Day by day, hour by hour, expectation grew all week that special counsel Robert Mueller was ready to submit his report to the Justice Department. Then, 5:00 last night - wham - it hit. But we still don't know what's in it. Jill Wine-Banks is a former assistant Watergate prosecutor who joins us now. Thanks very much for being with us.

JILL WINE-BANKS: Good morning.

SIMON: If I might put it this way, what do you believe Mr. Mueller's must-delivers are, in your judgment?

WINE-BANKS: I think that he needs to deliver a full rendition of the information that he gathered and his conclusions from those. We need to know whether he decided not to indict because of the Office of Legal Counsel opinion that says he can't or whether he decided not to indict because there was not sufficient evidence for a beyond-a-reasonable-doubt conviction. And I think that's something that's important.

I think the facts may go well beyond Russia. That was his jurisdiction. He was looking at the interference in the election. He certainly proved that the Russians interfered. And Congress must take action on that to make sure that they don't do it again and that our elections remain safe because it's the bulwark of democracy to be able to have free and fair and honest elections.

But there could be a number of pending investigations. Just because Robert Mueller and his limited area of investigation is over does not mean that the president shouldn't be looked at for other areas. For example, we know that there are some financial conditions that are possibly influencing his actions as president. I think Congress needs to know whether he has been compromised by the Russians, by the Saudis, by the North Koreans. He just, in a tweet, undid American policy about sanctions against North Korea and said that he would lift some. I think people have a need to know that. That goes well beyond Robert Mueller.

It's just the difference between a prosecutor's role to investigate and prosecute crimes of a kind that violate an existing law and Congress' role to both find where there are gaps in the laws that need to be filled by new laws so that something that we think is wrong doesn't happen again. But it's also their role to hold the president accountable for things that are not crimes but that are just bad behavior that could affect American security. Our national security needs to be protected.

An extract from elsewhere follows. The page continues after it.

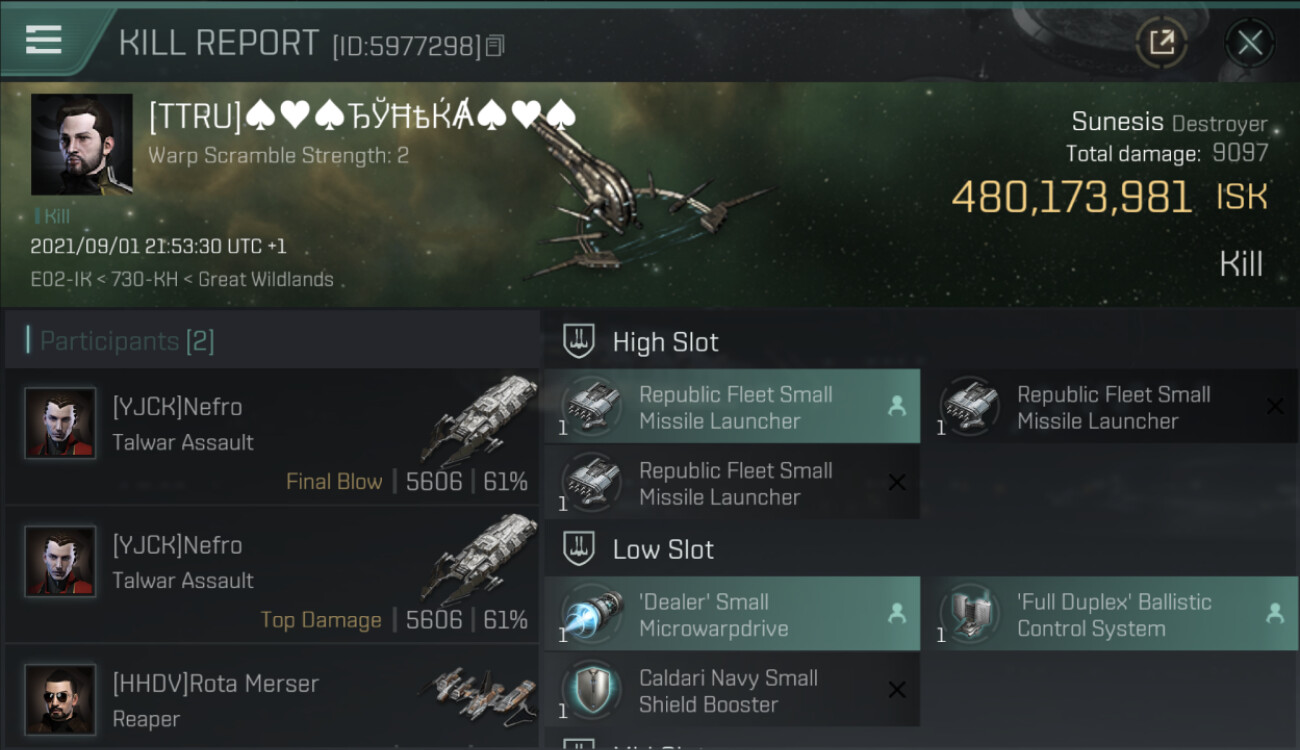Click the X mark on Caldari Navy Shield Booster

897,690
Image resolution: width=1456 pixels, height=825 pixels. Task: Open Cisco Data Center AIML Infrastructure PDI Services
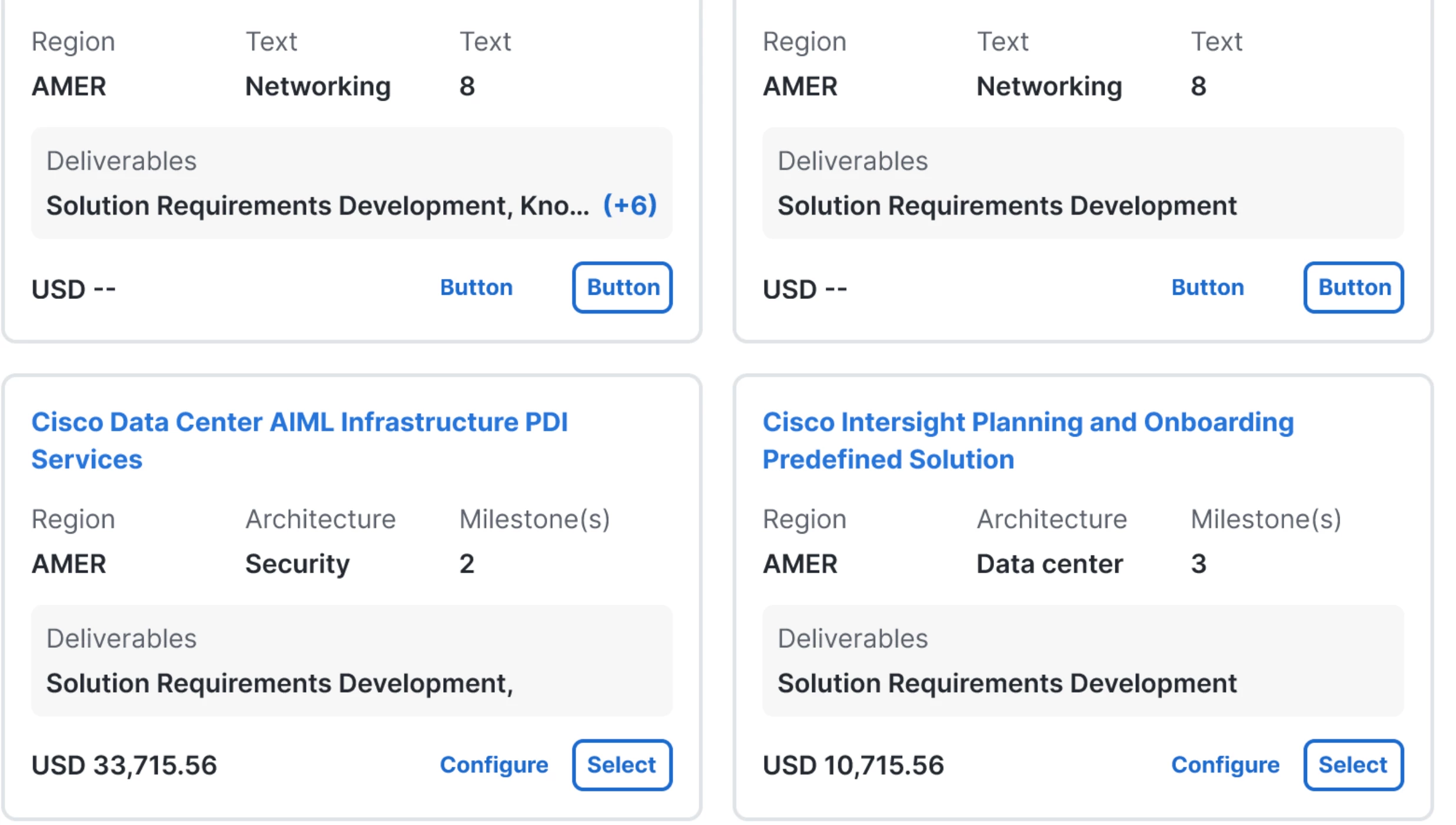click(300, 421)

SIMON: Are you confident in Attorney General William Barr at this moment?

WINE-BANKS: No. I think that he is saying - during his confirmation, he said things that gave me more confidence. But he has a big hurdle to jump in my mind based on how he auditioned for the job of attorney general. His 19-page memo was really one that no law student could be proud to have written. He assumed facts that were totally not in existence in order to make his case.

SIMON: This was the memo he wrote - I'm trying to - it gets to be a pretty intricate story. But this was the memo he wrote saying what again?

WINE-BANKS: Well, he wrote a memo saying that the president basically couldn't be charged with anything.

SIMON: Right.

WINE-BANKS: And he did it based on facts that weren't facts. He made up the facts to make his case. And that led us nowhere except to see that he was trying to say to the president, I'm your man. I've got your back. I won't let anything happen. So having done that voluntarily - as far as we know, no one asked him to opine on the subject. He just did. And he did it in a way that was very biased in its viewpoint. He was not open to the facts that might develop in the Mueller investigation.

And, by the way, I've always objected to calling it the Mueller investigation because, really, it's an investigation of Russian interference in the American election, and it's not Mueller's investigation. But now, maybe that makes sense because his work...

SIMON: We have to go. Jill Wine-Banks, thanks so much.